──────── Material for this exercise ────────
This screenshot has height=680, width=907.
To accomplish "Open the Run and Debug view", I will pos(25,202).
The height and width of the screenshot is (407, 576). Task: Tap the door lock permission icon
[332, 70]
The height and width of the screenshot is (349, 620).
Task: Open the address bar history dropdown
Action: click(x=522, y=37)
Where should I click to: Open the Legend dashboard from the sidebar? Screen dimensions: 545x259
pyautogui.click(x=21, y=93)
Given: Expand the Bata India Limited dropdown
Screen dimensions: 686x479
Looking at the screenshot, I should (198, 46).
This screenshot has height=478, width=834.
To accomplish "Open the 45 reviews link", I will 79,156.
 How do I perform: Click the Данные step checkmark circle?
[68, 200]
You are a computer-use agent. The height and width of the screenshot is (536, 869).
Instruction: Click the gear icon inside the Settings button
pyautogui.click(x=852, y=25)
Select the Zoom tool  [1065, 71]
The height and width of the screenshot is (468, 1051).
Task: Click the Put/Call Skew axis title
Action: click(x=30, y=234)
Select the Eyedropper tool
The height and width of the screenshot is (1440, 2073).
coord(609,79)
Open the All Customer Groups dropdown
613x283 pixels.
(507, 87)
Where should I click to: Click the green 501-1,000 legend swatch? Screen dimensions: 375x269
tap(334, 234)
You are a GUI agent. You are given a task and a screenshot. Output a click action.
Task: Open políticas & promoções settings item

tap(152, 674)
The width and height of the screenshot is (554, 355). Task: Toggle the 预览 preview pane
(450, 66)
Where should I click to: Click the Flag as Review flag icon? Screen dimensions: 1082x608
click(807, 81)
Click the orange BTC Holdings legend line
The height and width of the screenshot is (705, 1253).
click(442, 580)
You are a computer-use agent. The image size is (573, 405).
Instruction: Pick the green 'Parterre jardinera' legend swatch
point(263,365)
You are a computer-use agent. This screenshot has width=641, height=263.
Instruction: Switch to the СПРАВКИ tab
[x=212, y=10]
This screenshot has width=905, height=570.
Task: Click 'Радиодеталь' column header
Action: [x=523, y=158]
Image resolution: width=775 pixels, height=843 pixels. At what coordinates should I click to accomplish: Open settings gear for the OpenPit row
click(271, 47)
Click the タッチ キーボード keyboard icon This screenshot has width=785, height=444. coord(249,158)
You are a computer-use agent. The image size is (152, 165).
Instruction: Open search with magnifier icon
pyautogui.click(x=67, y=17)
────────
■ Stated exercise:
Copy out all of the data above, word for word and line by line, with nothing changed.

■ Task solution:
This screenshot has height=680, width=907.
To accomplish "Open the Run and Debug view", I will pos(25,202).
The height and width of the screenshot is (407, 576). Task: Tap the door lock permission icon
[332, 70]
The height and width of the screenshot is (349, 620).
Task: Open the address bar history dropdown
Action: click(x=522, y=37)
Where should I click to: Open the Legend dashboard from the sidebar? Screen dimensions: 545x259
pyautogui.click(x=21, y=93)
Given: Expand the Bata India Limited dropdown
Screen dimensions: 686x479
Looking at the screenshot, I should (198, 46).
This screenshot has height=478, width=834.
To accomplish "Open the 45 reviews link", I will 79,156.
 How do I perform: Click the Данные step checkmark circle?
[68, 200]
You are a computer-use agent. The height and width of the screenshot is (536, 869).
Instruction: Click the gear icon inside the Settings button
pyautogui.click(x=852, y=25)
Select the Zoom tool  [1065, 71]
The height and width of the screenshot is (468, 1051).
Task: Click the Put/Call Skew axis title
Action: click(x=30, y=234)
Select the Eyedropper tool
The height and width of the screenshot is (1440, 2073).
coord(609,79)
Open the All Customer Groups dropdown
613x283 pixels.
(507, 87)
Where should I click to: Click the green 501-1,000 legend swatch? Screen dimensions: 375x269
tap(334, 234)
You are a GUI agent. You are given a task and a screenshot. Output a click action.
Task: Open políticas & promoções settings item

tap(152, 674)
The width and height of the screenshot is (554, 355). Task: Toggle the 预览 preview pane
(450, 66)
Where should I click to: Click the Flag as Review flag icon? Screen dimensions: 1082x608
click(807, 81)
Click the orange BTC Holdings legend line
The height and width of the screenshot is (705, 1253).
click(442, 580)
You are a computer-use agent. The image size is (573, 405).
Instruction: Pick the green 'Parterre jardinera' legend swatch
point(263,365)
You are a computer-use agent. This screenshot has width=641, height=263.
Instruction: Switch to the СПРАВКИ tab
[x=212, y=10]
This screenshot has width=905, height=570.
Task: Click 'Радиодеталь' column header
Action: [x=523, y=158]
Image resolution: width=775 pixels, height=843 pixels. At what coordinates should I click to accomplish: Open settings gear for the OpenPit row
click(271, 47)
Click the タッチ キーボード keyboard icon This screenshot has width=785, height=444. coord(249,158)
You are a computer-use agent. The image size is (152, 165).
Instruction: Open search with magnifier icon
pyautogui.click(x=67, y=17)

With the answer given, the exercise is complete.